When scrubbing the patient prior to procedure, different scrub actives can require different techniques in order to achieve the most economical and effective infection prevention.
Prior to preoperative skin asepsis
When preparing the patient for a surgical scrub, any grossly contaminated animals should be washed and dried, preferably the day prior to surgery. Bathing an animal on the day of surgery may predispose them to hypothermia, as the cooling effect of wet fur can be compounded with the effects anaesthesia may have on thermoregulation.
When removing the fur, allow sufficient area for unplanned extension of the surgical field.
Preoperative patient skin scrub
Scrub the surgical field using lint-free gauze swabs with undiluted Chlorhex-S, or Iovone® Scrub.
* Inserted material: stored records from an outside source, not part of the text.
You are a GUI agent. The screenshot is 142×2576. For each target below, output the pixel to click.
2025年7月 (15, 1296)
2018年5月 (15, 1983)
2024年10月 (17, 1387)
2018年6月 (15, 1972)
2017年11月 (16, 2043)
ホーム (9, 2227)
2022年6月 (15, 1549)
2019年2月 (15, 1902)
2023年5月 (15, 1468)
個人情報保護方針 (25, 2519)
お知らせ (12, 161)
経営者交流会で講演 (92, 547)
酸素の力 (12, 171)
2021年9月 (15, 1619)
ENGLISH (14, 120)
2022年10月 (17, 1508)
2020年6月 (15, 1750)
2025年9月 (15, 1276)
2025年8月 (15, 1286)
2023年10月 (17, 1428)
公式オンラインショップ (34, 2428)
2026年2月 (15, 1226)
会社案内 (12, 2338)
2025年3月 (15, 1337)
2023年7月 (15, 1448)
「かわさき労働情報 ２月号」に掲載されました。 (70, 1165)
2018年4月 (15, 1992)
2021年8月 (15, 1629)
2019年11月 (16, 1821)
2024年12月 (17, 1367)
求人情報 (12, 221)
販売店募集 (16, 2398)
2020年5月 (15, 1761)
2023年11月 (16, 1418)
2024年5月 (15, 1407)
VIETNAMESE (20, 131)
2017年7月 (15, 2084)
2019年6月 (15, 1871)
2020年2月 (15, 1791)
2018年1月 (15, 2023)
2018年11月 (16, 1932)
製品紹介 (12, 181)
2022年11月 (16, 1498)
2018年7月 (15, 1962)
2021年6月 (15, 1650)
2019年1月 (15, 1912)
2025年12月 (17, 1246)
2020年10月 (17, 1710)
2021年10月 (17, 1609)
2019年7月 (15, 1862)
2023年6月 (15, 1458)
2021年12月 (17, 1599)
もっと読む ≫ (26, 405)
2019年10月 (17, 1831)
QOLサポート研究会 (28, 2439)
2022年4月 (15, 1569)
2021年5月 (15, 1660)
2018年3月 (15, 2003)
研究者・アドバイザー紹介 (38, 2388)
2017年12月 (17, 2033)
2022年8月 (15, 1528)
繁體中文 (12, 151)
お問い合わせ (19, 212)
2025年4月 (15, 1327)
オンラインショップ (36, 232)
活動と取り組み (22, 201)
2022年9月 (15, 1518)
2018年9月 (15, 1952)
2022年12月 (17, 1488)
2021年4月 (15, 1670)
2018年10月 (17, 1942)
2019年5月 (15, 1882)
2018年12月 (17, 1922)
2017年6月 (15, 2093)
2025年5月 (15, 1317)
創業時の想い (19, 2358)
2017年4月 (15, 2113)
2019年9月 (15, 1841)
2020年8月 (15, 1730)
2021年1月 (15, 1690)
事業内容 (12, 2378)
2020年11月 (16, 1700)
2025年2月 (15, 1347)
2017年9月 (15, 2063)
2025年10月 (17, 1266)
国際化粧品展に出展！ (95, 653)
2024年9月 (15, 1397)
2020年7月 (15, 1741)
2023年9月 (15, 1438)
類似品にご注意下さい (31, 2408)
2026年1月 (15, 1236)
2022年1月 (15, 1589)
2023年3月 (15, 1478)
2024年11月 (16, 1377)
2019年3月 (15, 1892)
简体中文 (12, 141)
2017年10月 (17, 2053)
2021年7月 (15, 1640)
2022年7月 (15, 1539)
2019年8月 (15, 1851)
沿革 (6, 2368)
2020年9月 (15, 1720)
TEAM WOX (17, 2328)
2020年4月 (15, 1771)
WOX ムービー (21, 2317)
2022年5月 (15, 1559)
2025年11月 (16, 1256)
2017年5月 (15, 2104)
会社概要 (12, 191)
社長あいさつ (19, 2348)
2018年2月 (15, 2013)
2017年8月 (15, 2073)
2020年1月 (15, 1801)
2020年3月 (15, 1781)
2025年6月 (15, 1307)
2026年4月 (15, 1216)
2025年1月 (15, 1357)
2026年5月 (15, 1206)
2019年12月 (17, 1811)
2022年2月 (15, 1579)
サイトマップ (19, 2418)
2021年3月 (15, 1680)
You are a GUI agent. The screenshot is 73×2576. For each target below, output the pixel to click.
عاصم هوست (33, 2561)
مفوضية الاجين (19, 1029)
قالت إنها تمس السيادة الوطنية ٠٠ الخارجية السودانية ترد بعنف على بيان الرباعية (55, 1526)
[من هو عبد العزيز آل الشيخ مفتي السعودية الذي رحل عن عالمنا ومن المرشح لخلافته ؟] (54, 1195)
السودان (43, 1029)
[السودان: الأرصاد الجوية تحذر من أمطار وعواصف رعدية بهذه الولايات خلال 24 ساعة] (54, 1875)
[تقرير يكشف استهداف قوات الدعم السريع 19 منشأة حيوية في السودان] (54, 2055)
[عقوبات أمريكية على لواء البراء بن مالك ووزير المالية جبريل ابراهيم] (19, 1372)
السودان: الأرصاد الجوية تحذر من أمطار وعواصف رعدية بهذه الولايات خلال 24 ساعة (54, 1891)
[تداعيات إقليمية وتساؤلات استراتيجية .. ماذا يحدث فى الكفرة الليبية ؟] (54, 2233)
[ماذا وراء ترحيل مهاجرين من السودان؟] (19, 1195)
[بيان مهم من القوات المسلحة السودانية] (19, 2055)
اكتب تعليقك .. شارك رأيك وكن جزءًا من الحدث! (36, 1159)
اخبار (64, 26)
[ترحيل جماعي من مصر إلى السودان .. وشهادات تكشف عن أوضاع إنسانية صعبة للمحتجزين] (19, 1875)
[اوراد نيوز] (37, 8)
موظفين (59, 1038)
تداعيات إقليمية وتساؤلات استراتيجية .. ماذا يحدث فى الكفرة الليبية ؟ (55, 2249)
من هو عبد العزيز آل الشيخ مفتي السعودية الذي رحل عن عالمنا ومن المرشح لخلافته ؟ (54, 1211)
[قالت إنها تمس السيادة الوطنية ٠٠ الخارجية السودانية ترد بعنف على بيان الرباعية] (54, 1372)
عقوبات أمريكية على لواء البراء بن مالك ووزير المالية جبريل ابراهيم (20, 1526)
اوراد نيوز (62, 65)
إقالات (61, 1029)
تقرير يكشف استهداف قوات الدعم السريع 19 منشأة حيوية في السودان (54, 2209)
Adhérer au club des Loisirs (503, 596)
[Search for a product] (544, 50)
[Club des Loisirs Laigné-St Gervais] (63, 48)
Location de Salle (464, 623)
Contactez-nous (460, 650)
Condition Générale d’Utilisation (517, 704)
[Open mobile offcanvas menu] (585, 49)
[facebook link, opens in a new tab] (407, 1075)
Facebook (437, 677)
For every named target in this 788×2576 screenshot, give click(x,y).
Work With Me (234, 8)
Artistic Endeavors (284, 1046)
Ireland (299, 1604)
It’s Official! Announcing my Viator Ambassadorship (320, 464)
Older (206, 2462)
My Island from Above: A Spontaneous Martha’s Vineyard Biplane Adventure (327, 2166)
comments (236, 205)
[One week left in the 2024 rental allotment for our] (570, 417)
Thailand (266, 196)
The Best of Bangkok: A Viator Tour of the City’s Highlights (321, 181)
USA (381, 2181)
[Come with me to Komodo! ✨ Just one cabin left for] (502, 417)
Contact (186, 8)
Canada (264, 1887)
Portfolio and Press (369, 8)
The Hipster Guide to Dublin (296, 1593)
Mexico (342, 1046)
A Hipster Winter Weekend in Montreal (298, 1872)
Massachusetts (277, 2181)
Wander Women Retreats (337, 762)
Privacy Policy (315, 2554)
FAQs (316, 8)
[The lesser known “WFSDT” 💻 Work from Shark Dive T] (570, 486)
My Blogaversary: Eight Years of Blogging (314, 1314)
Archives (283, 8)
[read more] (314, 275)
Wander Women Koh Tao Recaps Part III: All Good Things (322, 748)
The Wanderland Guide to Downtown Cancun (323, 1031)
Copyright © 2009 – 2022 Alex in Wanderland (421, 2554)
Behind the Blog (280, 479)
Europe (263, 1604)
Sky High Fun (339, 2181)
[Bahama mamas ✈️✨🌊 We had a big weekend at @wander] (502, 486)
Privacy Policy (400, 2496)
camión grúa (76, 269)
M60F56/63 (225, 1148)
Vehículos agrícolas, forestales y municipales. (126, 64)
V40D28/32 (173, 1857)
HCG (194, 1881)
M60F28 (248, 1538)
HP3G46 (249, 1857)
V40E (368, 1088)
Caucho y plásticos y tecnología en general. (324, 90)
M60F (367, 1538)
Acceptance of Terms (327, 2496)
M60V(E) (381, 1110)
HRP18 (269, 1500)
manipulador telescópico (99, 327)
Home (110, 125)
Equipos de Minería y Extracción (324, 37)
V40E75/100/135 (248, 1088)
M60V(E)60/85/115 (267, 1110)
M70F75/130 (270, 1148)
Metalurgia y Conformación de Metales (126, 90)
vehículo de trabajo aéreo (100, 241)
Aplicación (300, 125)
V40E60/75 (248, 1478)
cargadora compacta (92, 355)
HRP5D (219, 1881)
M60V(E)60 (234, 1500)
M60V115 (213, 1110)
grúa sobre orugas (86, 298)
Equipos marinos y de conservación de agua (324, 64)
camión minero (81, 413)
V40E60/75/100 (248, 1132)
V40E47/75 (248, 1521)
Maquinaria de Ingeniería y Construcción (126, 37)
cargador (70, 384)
Start at the incision site and work outwards with a gentle backwards/forwards or circular motion. Repeat procedure with a clean, impregnated swab each time the periphery is reached. Continue until dirt is no longer visible on used swabs.
The contact time between the scrub solution and the skin is the most important aspect of scrubbing a patient. Scrub solutions need varying lengths of contact time in order to exert their full antimicrobial effect, depending on which active ingredient is being used. As a general rule, a scrub solution should be left on the skin for 1-2 minutes before being removed with alcohol.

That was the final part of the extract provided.